| Given request |
Return, character for character, the lines of the entries that start with the line containing "M title text" and go on through the line containing "REF. refrigerator label", including both of those lines.

Item coordinate data:
»»

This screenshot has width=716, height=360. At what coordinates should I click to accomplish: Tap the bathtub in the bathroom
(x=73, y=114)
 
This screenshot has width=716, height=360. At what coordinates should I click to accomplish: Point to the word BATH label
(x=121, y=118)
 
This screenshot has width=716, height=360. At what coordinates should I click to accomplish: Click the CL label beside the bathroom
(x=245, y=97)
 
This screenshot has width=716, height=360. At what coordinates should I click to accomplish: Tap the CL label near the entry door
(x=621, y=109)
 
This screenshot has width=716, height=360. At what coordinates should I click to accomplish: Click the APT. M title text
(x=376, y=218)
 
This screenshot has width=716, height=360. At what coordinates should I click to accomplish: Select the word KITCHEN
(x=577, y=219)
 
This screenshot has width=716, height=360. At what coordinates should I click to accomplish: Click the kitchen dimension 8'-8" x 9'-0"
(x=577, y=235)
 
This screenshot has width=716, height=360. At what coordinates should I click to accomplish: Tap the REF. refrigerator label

««
»»

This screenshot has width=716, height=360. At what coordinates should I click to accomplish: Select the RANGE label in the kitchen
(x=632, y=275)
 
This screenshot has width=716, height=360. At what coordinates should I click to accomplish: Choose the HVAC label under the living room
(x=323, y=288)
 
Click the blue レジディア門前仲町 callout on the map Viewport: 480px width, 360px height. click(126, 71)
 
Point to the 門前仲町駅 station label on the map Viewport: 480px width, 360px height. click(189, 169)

««

| Reply |
This screenshot has width=716, height=360. At what coordinates should I click to accomplish: Click the APT. M title text
(x=376, y=218)
 
This screenshot has width=716, height=360. At what coordinates should I click to accomplish: Select the word KITCHEN
(x=577, y=219)
 
This screenshot has width=716, height=360. At what coordinates should I click to accomplish: Click the kitchen dimension 8'-8" x 9'-0"
(x=577, y=235)
 
This screenshot has width=716, height=360. At what coordinates should I click to accomplish: Tap the REF. refrigerator label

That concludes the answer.